Situasi Marselino juga penting bagi Timnas Indonesia yang tengah mempersiapkan sejumlah agenda internasional berikutnya. Pelatih membutuhkan pemain yang tidak hanya berada dalam kondisi sehat, tetapi juga mendapatkan ritme pertandingan bersama klub. Marselino selama beberapa tahun menjadi salah satu pemain muda yang cukup sering mendapatkan kesempatan bersama Timnas Indonesia. Kemampuannya bermain sebagai gelandang serang maupun di beberapa posisi ofensif memberikan fleksibilitas dalam penyusunan tim. Namun, meningkatnya jumlah pemain Indonesia yang berkarier di Eropa juga membuat persaingan mendapatkan posisi dalam skuad Garuda semakin ketat. Menit bermain di level klub dapat menjadi salah satu faktor penting dalam menentukan kesiapan seorang pemain ketika memasuki agenda internasional. Karena itu, keputusan mengenai klub yang akan menjadi tempat Marselino bermain musim ini mempunyai dampak tidak hanya terhadap karier pribadinya tetapi juga peluangnya bersama Timnas Indonesia.
Oxford United saat ini berkompetisi di League One dan telah melakukan sejumlah perubahan komposisi pemain untuk menghadapi musim 2026/2027. Persaingan di lini tengah tetap ketat dengan hadirnya pemain-pemain yang mendapatkan kepercayaan pada pertandingan awal musim. Kondisi tersebut membuat Marselino harus bekerja keras apabila ingin menembus susunan pertandingan secara reguler. Pilihan lainnya adalah mencari kesempatan melalui peminjaman atau kepindahan yang memungkinkan dirinya mendapatkan lebih banyak pertandingan. Namun, setiap keputusan tetap bergantung pada kesepakatan antara pemain, klub, dan pihak lain yang terlibat. Hingga saat ini belum terdapat pengumuman resmi mengenai klub baru yang akan menjadi tujuan Marselino. Karena itu, berbagai kemungkinan mengenai kepindahannya masih harus dipandang sebagai spekulasi sampai terdapat konfirmasi resmi.
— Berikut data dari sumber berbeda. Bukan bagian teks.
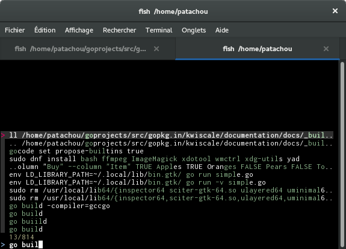Image resolution: width=346 pixels, height=249 pixels.
Task: Select the fish /home/patachou tab
Action: coord(258,49)
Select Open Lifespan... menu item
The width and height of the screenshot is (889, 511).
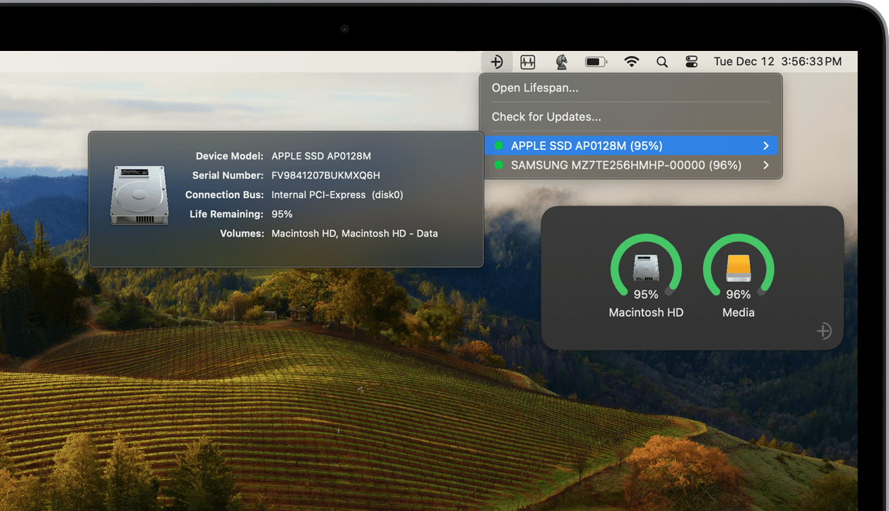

Kepastian masa depan Marselino menjadi hal yang dinantikan karena musim kompetisi Eropa sudah berjalan. Setelah satu musim yang banyak terganggu cedera dan minim menit bermain, kebutuhan utama pemain kelahiran Jakarta tersebut adalah kembali mendapatkan kesempatan bertanding secara konsisten. Marselino telah menunjukkan bahwa kondisi fisiknya kembali pulih dan mampu bermain bersama Timnas Indonesia pada pertengahan tahun. Tantangan berikutnya adalah menemukan jalur yang memungkinkan dirinya mempertahankan ritme tersebut sepanjang musim 2026/2027. Oxford United masih menjadi klub yang berkaitan dengan status Marselino, tetapi perannya dalam skuad utama belum terlihat jelas pada fase awal kompetisi. Kemungkinan bertahan, dipinjamkan kembali, maupun mengambil langkah lain masih terbuka selama belum terdapat keputusan resmi. Bagi Marselino, pilihan klub berikutnya akan menjadi fase penting untuk mengembalikan momentum sekaligus memastikan perkembangan kariernya di Eropa tidak terhenti.